# G22.3033-010 Fall 2002

Instructor: Victor Shoup

• Phone: (212) 998-3511
• Office: 511 WWH

Lectures: Mondays, 5-7pm, 813 WWH

Text: Handbook of Applied Cryptography, by Menezes, van Oorscot, and Vanstone. Available on line.

Note that the lectures will not really follow the text at all. The text is intended mainly as a useful reference.

Grading: There will be three or four problem sets, and a term paper.

Course description:

The course is a seminar on topics in cryptography, with an emphasis on public-key cryptography. Course topics include (1) basics of computational number theory for cryptography, (2) identification protocols, (3) digital signatures, (4) public-key encryption, and (5) additional selected topics as time permits.

The course will focus on practical cryptographic schemes, but with an emphasis mathematically rigorous definitions and proofs of security.
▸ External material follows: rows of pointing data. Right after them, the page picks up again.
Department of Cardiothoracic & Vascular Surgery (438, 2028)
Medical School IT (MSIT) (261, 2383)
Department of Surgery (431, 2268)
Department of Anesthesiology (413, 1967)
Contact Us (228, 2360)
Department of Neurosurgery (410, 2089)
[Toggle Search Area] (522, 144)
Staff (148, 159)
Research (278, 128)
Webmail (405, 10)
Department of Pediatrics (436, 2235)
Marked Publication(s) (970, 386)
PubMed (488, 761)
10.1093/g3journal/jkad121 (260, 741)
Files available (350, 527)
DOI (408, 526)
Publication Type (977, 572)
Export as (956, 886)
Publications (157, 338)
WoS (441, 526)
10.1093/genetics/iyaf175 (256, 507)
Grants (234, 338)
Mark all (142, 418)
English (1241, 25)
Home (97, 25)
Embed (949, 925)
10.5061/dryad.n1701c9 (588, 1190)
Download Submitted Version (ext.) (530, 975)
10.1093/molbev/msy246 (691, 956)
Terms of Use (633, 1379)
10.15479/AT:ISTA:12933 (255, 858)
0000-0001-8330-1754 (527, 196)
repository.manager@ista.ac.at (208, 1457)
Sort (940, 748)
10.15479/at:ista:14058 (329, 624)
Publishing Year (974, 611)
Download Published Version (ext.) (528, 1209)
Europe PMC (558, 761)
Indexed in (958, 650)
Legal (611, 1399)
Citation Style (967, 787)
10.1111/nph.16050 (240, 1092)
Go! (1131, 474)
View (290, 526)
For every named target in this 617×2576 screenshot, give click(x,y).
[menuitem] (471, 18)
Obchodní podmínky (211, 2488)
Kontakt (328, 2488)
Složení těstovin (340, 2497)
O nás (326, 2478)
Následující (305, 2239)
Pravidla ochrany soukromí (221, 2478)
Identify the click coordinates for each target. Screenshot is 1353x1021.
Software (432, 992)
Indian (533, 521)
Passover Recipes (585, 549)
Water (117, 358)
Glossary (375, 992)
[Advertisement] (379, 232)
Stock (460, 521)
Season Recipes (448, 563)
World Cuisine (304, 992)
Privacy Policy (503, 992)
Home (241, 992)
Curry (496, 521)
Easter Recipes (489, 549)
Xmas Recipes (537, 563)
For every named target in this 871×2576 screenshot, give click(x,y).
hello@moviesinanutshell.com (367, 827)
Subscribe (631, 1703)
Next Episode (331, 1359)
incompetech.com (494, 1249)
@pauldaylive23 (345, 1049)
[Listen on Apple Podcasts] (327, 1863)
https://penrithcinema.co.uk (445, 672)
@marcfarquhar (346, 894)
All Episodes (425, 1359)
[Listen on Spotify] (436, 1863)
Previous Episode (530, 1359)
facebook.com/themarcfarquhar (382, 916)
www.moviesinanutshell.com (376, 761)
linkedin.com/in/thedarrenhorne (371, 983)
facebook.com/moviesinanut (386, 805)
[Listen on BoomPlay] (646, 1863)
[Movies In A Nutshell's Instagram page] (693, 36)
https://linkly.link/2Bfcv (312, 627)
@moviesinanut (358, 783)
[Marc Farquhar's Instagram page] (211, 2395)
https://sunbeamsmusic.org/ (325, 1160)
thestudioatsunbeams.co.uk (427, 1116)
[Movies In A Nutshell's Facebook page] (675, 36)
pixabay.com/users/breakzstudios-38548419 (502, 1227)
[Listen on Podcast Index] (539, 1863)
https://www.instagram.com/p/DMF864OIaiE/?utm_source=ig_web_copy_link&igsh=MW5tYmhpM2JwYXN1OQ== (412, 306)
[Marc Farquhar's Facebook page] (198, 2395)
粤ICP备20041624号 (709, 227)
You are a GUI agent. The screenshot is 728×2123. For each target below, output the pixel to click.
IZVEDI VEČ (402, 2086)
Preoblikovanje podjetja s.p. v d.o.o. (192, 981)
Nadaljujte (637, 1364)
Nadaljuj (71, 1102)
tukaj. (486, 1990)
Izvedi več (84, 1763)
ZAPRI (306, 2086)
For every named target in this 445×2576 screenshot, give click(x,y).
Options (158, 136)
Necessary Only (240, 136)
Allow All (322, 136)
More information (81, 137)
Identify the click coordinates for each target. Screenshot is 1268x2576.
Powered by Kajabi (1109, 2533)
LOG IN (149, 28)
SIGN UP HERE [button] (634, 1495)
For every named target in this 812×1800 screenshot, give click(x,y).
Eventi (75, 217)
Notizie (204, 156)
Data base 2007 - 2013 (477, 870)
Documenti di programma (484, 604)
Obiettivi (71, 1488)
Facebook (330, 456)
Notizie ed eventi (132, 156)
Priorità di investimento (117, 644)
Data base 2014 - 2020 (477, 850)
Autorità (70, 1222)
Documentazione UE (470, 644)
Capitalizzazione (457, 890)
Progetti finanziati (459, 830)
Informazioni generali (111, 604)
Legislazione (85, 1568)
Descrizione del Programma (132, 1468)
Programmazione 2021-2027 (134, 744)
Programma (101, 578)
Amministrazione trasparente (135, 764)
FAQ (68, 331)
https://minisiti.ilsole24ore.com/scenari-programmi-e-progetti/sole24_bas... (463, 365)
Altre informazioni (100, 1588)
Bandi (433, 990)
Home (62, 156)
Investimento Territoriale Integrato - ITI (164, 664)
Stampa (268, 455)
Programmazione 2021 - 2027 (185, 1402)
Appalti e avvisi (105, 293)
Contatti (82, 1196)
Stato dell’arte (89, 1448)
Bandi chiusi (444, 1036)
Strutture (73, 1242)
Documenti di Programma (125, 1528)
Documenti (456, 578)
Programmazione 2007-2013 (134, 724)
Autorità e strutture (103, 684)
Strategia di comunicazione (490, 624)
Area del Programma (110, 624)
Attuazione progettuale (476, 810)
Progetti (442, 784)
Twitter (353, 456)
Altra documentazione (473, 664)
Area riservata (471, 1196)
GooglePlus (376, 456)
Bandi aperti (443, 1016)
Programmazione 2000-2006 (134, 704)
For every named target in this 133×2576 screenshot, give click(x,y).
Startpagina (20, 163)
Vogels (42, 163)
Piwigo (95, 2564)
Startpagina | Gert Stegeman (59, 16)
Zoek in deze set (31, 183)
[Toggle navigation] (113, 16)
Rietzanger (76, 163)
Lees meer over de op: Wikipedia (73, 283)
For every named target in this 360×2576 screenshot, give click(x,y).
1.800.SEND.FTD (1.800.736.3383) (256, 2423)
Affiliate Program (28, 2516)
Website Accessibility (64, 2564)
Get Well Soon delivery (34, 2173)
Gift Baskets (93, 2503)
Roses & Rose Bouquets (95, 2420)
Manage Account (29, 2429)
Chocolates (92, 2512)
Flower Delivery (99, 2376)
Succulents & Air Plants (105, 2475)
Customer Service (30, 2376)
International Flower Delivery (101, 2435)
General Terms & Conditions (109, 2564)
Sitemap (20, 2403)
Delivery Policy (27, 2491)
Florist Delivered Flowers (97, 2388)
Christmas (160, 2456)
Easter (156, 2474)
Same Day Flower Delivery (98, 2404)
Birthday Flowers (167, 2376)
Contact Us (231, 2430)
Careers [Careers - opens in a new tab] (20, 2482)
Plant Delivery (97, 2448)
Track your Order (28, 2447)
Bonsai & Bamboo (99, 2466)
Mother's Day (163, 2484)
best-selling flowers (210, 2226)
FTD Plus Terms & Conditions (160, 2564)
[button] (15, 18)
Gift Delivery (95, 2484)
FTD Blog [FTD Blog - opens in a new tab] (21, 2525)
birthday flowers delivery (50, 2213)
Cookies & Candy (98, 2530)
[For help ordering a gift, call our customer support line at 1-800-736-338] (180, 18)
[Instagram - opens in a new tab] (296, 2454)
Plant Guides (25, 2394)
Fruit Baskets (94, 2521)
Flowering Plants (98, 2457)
The course is intended for graduate students interested in cryptography research. Although the course is meant to be as self contained as possible, familiarity with the rudiments of abstract algebra (what are groups and rings?), probability theory (what is conditional probability?), computational complexity theory (what is polynomial time?), and cryptography (what are DES and SHA-1?) would be helpful.

## Problem Sets

• A Primer on Algebra and Number Theory for Computer Scientists
These are some notes I've prepared to introduce and/or review some basic concepts in algebra and number theory that will be useful in this course.

## Course Outline (tentative)

### Part 1: Basics of computational number theory for cryptography

• Euclid's algorithm, modular exponentiation.
• Primality testing.
• The discrete logarithm and factoring problems.

### Part 2: Identification protocols

• Motivation, notions of security, Schnorr's identification scheme.
• The Guillou-Quisquater identification scheme.
• Security against active attacks, some zero knowledge.

### Part 3: Digital signatures

• Motivation, notions of security, message digest functions, full domain hash RSA signatures.
• The Fiat-Shamir Heuristic, Schnorr's signature scheme, the Guillou-Quisquater signature scheme.
• The Cramer-Shoup signature scheme.

### Part 4: Public-key encryption

• Motivation, notions of security, hybrid encryption/key encapsulation.
• Simple RSA encryption, ElGamal encryption.
• The Cramer-Shoup encryption scheme.